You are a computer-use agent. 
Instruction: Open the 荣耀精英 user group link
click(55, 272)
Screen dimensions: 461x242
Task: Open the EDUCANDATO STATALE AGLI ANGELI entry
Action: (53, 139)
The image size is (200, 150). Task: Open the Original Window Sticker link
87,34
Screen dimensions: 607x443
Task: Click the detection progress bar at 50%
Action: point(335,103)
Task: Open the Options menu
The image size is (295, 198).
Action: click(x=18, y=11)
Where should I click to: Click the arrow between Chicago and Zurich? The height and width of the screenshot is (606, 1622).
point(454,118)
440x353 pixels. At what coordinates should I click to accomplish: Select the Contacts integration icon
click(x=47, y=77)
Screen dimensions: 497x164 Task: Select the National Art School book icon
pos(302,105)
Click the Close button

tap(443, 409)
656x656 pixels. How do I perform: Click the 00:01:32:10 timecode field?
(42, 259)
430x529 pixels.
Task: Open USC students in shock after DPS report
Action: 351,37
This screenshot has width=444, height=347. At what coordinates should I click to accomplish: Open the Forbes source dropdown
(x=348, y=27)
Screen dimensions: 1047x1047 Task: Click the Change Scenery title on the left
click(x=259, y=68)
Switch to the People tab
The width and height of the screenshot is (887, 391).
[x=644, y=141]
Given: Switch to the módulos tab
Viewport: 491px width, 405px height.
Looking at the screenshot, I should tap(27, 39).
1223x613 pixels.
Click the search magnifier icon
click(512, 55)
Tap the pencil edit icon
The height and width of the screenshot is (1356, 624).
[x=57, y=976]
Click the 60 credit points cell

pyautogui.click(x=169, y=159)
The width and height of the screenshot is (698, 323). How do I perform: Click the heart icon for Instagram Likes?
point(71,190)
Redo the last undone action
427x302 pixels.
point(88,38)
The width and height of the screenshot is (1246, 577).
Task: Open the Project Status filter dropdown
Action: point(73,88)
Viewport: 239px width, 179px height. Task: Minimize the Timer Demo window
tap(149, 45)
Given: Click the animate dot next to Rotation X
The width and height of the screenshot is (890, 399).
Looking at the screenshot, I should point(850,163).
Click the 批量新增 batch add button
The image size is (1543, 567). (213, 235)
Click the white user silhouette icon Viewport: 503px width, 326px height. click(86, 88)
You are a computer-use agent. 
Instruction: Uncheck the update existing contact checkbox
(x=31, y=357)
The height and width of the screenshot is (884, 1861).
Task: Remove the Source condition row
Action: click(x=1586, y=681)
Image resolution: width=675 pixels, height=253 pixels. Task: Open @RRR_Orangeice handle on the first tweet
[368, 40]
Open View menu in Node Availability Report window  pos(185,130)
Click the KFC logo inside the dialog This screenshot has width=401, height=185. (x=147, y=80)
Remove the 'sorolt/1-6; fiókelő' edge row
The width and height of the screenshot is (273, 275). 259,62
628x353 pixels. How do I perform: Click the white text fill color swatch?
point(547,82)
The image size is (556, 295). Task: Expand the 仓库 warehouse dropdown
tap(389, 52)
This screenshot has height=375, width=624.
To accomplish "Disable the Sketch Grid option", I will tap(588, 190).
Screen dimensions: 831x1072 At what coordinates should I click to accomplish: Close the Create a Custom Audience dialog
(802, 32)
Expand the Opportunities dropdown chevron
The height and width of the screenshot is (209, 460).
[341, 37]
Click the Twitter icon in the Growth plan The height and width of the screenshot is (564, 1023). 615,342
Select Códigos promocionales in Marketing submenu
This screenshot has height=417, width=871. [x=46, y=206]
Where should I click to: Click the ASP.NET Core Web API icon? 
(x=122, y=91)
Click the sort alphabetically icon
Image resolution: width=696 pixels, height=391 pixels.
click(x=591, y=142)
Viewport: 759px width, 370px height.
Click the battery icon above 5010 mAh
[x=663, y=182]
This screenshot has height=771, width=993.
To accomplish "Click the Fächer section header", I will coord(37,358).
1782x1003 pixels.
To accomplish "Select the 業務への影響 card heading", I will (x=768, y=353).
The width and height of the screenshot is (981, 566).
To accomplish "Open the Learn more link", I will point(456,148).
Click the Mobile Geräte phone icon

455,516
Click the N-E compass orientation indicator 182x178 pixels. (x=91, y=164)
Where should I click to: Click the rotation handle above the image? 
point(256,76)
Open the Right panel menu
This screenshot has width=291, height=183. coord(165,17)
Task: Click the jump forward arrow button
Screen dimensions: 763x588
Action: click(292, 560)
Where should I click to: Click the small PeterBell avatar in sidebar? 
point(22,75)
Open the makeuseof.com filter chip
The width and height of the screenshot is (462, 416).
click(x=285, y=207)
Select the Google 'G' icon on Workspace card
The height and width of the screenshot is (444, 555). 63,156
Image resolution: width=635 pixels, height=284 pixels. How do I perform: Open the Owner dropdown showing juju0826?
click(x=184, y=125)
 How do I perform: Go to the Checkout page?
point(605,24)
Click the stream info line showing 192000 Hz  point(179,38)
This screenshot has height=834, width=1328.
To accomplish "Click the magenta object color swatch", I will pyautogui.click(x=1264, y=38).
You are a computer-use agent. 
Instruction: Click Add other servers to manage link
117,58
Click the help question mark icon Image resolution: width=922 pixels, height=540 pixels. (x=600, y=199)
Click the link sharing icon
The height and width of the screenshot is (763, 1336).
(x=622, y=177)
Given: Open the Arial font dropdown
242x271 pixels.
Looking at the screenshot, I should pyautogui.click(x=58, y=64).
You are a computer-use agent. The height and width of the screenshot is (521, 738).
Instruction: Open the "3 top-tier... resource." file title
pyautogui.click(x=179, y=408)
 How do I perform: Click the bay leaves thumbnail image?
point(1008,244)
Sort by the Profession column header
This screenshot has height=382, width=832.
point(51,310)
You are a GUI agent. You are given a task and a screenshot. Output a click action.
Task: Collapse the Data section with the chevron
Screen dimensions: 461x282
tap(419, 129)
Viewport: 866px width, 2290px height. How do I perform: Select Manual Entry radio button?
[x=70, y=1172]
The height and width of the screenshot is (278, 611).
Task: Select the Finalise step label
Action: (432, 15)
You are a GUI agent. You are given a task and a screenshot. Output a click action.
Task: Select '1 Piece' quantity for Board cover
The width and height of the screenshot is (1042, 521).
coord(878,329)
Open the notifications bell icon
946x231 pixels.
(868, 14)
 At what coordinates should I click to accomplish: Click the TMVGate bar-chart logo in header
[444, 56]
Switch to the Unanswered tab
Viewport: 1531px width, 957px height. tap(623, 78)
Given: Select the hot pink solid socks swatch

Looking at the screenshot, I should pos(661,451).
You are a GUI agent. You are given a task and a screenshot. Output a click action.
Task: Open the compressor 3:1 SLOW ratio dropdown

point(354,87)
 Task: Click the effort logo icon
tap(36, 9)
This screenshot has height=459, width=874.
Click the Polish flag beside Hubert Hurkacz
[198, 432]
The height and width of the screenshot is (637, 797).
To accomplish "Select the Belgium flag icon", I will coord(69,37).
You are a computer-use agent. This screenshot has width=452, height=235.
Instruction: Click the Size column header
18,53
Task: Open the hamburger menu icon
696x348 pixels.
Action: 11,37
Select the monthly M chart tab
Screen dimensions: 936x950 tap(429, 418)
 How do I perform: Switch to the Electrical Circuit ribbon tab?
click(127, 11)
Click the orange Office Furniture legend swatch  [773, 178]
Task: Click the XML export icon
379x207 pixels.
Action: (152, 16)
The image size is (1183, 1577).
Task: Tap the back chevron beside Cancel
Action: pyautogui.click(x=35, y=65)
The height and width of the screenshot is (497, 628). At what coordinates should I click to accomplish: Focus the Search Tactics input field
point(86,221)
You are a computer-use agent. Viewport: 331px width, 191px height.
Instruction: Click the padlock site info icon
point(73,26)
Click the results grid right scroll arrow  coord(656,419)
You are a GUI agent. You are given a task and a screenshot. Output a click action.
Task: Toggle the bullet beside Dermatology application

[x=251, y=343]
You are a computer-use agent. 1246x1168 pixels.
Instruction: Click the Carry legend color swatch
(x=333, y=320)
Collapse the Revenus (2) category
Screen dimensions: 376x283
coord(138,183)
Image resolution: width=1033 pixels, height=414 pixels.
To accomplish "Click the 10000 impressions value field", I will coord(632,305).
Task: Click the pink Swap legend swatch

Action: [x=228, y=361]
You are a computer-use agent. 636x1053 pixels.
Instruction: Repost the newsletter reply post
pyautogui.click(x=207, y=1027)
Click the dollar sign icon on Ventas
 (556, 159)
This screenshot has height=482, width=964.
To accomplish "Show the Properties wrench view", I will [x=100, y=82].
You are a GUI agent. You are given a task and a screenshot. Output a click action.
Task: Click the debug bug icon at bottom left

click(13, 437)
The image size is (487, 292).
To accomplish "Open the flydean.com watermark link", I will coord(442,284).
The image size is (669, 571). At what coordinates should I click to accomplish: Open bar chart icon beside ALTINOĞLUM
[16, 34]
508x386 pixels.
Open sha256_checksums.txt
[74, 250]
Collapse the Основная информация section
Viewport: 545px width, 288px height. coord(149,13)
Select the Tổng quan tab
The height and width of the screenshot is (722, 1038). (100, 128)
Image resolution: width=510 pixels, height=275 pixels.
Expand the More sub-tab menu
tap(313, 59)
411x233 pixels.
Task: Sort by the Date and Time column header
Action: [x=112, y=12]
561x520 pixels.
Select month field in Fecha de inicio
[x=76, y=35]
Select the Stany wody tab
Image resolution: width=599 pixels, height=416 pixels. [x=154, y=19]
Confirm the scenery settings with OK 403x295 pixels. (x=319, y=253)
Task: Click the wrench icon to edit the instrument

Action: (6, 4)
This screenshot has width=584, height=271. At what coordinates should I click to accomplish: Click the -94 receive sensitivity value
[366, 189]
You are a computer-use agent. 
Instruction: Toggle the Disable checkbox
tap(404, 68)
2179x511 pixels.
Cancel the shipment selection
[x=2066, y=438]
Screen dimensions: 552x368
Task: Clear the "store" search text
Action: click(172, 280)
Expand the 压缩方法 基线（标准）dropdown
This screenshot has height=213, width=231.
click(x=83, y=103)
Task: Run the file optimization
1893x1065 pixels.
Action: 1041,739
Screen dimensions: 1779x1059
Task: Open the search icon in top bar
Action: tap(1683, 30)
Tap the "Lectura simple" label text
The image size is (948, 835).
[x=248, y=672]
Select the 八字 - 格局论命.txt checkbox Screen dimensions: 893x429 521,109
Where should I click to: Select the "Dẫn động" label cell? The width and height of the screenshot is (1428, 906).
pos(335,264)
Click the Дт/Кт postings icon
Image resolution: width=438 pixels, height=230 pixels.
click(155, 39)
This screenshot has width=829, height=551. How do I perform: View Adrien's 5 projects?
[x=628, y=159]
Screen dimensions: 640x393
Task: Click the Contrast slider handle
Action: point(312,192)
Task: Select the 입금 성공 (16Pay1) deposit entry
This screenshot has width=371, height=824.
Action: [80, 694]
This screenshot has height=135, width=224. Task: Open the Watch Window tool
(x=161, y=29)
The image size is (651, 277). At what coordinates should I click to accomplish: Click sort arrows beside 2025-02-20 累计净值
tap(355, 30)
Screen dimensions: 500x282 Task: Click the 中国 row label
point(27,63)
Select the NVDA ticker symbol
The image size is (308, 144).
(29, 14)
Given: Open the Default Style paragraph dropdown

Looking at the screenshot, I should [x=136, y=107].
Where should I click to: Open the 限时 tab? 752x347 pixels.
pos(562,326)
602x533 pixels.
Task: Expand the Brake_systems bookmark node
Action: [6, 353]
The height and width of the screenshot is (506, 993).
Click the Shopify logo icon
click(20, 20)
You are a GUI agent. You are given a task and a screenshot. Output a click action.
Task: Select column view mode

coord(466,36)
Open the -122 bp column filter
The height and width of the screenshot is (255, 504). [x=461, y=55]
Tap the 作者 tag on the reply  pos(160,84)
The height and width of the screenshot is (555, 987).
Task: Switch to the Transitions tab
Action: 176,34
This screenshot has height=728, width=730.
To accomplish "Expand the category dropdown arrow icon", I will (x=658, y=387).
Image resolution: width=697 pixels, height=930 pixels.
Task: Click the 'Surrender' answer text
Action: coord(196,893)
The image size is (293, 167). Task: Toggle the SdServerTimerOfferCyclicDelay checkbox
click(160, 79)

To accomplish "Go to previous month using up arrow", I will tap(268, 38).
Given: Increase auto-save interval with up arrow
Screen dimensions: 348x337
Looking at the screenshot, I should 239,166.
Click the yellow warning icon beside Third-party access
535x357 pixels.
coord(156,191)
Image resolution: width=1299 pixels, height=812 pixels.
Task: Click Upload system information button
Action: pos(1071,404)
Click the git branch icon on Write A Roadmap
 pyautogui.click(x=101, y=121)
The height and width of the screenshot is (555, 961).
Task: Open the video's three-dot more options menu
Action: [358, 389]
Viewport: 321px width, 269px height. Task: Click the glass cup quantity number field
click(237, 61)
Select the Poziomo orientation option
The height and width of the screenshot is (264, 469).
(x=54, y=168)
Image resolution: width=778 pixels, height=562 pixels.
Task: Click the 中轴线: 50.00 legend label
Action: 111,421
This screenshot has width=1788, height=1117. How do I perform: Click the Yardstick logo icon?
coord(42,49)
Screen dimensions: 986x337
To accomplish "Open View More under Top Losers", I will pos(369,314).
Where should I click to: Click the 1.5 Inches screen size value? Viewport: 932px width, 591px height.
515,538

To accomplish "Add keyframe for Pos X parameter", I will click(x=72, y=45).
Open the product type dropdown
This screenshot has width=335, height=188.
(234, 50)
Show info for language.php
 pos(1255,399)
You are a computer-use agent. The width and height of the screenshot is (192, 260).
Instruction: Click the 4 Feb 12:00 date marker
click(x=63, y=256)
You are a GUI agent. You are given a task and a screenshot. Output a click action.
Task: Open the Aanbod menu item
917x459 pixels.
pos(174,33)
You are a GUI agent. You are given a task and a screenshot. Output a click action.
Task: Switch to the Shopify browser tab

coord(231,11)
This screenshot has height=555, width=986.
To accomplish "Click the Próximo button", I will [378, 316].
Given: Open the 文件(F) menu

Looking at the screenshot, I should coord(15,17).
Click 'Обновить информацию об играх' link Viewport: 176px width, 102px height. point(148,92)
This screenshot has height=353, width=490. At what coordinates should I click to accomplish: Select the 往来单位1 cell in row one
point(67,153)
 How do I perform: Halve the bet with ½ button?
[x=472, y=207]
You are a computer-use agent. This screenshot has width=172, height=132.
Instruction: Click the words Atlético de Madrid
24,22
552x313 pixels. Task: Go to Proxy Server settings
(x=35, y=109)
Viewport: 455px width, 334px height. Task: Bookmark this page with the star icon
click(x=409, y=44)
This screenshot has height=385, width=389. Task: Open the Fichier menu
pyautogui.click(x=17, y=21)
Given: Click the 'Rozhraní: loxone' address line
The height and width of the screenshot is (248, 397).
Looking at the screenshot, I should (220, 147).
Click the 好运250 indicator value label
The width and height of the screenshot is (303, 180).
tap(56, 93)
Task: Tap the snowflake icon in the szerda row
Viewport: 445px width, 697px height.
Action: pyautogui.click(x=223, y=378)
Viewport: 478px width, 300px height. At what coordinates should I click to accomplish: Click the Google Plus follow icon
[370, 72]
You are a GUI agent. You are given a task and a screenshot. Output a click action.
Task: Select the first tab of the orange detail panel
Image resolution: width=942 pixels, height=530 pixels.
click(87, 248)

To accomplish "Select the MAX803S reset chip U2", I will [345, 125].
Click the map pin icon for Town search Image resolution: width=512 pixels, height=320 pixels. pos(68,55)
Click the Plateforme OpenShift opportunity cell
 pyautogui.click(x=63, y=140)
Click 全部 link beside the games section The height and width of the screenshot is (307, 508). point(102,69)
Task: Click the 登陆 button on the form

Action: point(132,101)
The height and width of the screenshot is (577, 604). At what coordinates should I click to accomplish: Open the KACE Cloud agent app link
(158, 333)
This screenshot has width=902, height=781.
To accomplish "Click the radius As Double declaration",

==========

#### [Your goal]
Retype exactly the lines above, from the one with "Screen dimensions: 1047x1047" through the one with "Given: Switch to the módulos tab", inclusive.

#### [Output for this task]
Screen dimensions: 1047x1047 Task: Click the Change Scenery title on the left
click(x=259, y=68)
Switch to the People tab
The width and height of the screenshot is (887, 391).
[x=644, y=141]
Given: Switch to the módulos tab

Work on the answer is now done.